STORED DATA -
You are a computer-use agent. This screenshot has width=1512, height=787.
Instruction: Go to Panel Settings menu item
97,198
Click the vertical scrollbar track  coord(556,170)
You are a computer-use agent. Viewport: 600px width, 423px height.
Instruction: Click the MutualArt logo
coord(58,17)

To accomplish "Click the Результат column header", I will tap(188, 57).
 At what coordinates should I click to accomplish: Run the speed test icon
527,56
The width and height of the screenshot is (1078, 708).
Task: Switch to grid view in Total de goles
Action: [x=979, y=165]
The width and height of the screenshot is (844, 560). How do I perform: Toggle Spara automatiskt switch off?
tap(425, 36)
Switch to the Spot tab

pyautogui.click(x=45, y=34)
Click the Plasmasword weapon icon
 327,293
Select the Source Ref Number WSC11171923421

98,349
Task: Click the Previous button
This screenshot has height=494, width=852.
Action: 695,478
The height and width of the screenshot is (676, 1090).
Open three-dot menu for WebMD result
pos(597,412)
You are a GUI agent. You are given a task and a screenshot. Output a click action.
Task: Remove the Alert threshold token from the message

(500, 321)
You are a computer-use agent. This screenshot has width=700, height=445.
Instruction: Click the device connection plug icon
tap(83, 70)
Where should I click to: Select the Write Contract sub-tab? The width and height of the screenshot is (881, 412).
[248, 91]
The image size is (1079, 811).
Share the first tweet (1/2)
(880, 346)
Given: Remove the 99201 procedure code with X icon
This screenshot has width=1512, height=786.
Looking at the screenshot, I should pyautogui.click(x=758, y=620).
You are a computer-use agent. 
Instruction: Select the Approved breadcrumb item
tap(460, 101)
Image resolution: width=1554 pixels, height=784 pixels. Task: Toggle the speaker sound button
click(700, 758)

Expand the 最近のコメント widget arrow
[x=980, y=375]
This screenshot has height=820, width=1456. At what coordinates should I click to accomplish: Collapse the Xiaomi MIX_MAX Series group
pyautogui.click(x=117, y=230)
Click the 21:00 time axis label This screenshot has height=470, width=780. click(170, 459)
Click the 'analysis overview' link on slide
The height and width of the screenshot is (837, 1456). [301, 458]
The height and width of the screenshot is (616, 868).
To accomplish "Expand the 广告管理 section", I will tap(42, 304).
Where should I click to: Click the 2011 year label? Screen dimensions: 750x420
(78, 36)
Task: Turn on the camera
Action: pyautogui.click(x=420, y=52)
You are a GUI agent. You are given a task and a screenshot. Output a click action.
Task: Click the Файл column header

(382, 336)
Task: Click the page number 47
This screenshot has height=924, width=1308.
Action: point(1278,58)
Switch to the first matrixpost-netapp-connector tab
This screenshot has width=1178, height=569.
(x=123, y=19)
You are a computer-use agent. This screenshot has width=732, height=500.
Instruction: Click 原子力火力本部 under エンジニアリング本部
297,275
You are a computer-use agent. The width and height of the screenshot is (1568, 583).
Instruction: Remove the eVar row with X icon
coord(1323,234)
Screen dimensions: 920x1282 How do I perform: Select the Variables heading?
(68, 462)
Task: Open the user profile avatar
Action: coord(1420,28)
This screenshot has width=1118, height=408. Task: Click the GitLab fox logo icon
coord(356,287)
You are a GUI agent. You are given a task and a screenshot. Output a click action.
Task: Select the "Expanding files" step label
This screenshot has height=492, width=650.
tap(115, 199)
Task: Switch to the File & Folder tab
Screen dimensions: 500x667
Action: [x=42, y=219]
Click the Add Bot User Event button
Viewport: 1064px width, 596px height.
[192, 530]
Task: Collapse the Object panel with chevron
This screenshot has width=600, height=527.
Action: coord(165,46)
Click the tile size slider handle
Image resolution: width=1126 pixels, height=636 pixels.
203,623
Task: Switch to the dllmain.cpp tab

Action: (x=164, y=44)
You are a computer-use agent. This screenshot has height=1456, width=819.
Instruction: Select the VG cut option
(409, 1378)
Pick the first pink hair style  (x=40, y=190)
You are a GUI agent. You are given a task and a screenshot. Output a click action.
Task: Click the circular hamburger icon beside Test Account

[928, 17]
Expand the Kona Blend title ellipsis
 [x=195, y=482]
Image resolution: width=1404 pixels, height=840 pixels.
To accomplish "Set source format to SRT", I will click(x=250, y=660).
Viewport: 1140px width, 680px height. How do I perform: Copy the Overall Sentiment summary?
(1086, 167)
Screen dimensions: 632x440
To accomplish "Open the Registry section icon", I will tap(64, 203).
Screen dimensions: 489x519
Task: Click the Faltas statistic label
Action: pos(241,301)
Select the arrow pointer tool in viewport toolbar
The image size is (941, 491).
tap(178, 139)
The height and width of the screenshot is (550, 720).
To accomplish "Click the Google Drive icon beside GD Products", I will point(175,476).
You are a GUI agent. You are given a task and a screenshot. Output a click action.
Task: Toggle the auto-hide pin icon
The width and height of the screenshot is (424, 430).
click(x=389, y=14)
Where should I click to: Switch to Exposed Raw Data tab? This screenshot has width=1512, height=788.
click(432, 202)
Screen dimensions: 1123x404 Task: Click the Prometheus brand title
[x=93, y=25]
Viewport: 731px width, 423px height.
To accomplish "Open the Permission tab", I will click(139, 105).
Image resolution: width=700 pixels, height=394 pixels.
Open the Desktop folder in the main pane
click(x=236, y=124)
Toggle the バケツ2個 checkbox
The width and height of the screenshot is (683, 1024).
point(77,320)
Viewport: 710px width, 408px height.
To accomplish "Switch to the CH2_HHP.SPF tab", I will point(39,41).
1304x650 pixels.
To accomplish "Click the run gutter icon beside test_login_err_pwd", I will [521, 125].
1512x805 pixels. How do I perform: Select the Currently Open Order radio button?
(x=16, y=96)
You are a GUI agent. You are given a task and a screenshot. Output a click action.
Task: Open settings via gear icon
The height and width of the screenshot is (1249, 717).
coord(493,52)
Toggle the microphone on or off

TASK BRIEF -
Wherever the string "computer" appears in a line of the records, copy that line.

SOLUTION TO THIS EXERCISE -
You are a computer-use agent. This screenshot has width=1512, height=787.
You are a computer-use agent. Viewport: 600px width, 423px height.
You are a computer-use agent. This screenshot has width=700, height=445.
You are a computer-use agent. 
You are a computer-use agent. This screenshot has width=732, height=500.
You are a computer-use agent. The width and height of the screenshot is (1568, 583).
You are a computer-use agent. This screenshot has height=1456, width=819.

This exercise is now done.